Co po terapii? Beisert mówi, że są dwie szkoły postępowania. Europejska radzi, żeby nie łączyć rodzin, w których wystąpiły problemy, bo szansa na ich powtórzenie jest duża. Z drugiej strony trudno poradzić sobie z tym, że dziecko zostaje z matką a jego kontakty z ojcem są anulowane lub bardzo ograniczone. Szkoła amerykańska wydaje się bardziej liberalna - istnieje tu możliwość powrotu ojca do domu, ale opatrzony jest on bardzo restrykcyjnymi warunkami. Wcześniej dziecko (w czasie terapii) uczone jest tego, że osoba mu bliska popełniła błąd i robi wszystko, zęby ten błąd naprawić. Główną ideą terapii jest ochrona dziecka.

Dziecku jest najtrudniej

Dziecko ze związku kazirodczego znajduje się w sytuacji bardzo skomplikowanej, bo jedno z rodziców - zazwyczaj ojciec - jest jednocześnie ojcem i dziadkiem lub ojcem i wujkiem. – To są relacje wręcz patologiczne – uważa Beisert. Jak mówi w swojej wieloletniej praktyce nie spotkała się z sytuacją, kiedy dziecko było owocem dobrowolnej, równorzędnej relacji między dwiema spokrewnionymi osobami.

W takim razie co się dzieje z dziećmi? Nie ma tu żadnych reguł postępowania a tym bardziej uregulowań prawnych. Każdorazowo taka sytuacja rozpatrywana jest indywidualnie. Zazwyczaj przez sądy rodzinne.

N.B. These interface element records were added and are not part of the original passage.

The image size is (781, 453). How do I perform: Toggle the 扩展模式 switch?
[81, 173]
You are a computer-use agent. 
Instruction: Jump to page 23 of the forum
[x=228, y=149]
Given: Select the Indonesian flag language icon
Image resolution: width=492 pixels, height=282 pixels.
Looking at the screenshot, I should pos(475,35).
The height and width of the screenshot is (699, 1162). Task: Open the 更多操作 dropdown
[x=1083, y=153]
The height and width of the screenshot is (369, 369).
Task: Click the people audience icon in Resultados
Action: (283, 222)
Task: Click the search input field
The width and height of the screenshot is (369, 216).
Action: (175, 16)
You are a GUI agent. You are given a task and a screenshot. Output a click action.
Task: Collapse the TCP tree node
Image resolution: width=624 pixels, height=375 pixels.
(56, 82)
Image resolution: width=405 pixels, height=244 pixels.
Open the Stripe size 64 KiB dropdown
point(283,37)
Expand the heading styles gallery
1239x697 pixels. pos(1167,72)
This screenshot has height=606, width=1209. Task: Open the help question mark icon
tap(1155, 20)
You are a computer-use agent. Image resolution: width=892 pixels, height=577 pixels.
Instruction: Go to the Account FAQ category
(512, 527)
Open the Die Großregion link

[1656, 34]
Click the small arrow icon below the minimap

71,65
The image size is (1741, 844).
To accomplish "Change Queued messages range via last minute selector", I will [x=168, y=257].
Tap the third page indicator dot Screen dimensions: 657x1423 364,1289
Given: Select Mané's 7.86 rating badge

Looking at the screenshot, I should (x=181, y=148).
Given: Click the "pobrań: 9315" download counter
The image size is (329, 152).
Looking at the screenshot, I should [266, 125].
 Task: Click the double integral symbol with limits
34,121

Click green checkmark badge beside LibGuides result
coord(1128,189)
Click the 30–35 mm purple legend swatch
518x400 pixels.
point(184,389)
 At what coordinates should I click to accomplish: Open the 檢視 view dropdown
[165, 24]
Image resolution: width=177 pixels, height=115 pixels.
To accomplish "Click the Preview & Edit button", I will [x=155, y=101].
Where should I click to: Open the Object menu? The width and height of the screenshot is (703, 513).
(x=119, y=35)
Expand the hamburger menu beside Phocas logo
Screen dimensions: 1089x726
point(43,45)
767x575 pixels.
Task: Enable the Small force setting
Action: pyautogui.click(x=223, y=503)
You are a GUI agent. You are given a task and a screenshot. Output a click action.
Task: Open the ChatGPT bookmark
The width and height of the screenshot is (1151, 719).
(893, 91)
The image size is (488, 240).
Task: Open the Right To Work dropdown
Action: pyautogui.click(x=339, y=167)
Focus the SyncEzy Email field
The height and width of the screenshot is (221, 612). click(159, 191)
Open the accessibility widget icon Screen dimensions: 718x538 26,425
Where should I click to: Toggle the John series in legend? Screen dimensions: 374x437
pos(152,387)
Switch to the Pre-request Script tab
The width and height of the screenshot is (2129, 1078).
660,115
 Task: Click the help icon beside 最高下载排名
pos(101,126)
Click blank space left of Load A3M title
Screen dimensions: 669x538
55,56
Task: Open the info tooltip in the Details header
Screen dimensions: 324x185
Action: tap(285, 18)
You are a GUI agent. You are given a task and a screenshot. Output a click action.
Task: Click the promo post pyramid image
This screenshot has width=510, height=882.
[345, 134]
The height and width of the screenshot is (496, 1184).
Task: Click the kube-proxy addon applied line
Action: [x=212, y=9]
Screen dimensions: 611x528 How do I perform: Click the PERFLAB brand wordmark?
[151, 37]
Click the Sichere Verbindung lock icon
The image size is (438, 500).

Bywa tak, że dziecko odbierane jest obojgu rodzicom, kiedy okazuje się np. że matka jest osobą upośledzoną i została wykorzystana przez ojca. Wówczas sąd orzeka, że oboje rodzice są nieudolni i nie mają kompetencji wychowawczych. Wtedy dziecko trafia do ośrodka adopcyjnego lub rodziny zastępczej. Bywa też tak, że rodzinie proponuje się tzw. asystenta społecznego. To ktoś więcej niż kurator - ktoś, kto uczy rodzinę kompetencji wychowawczych, pilnuje jej. A celem jest przygotowanie jej do samodzielnego funkcjonowania w społeczeństwie.

Szczególną terapią obejmuje się dziecko, urodzone  związku kazirodczym lub takie, które doświadczyło przemocy seksualnej ze strony rodzica czy opiekuna. Jest to terapia dla dzieci-ofiar, mająca na celu uporanie się z pewnym negatywnym zdarzeniem, które miało miejsce. Nie da się go anulować i uznać za niebyłe, ale należy zrobić wszystko, by to wydarzenie nie obciążało dziecka ani w teraźniejszości, ani tym bardziej w przyszłości. – Chodzi o to, żeby tak prowadzić terapię, żeby traumatyczne wydarzenie nie wywierało negatywnego skutku w życiu dziecka – wyjaśnia specjalista.

Ile jest dzieci, które powinny zostać objęte taką szczególną „opieką”? Nie wiadomo. Zwykle, jeżeli kobieta rodzi dziecko, którego ojcem jest jej własny ojciec, w dokumentach wpisuje go jako „NN”. – Z punktu widzenia prawnego, to dziecko nie jest dzieckiem z przestępstwa. Sprawy komplikują się, jeżeli matka ma mniej niż 15 lat – wówczas musi wkroczyć prokurator.

W terapiach dzieci uczestniczą bardzo rzadko. Głównie dlatego, że ten problem pozostaje tematem tabu.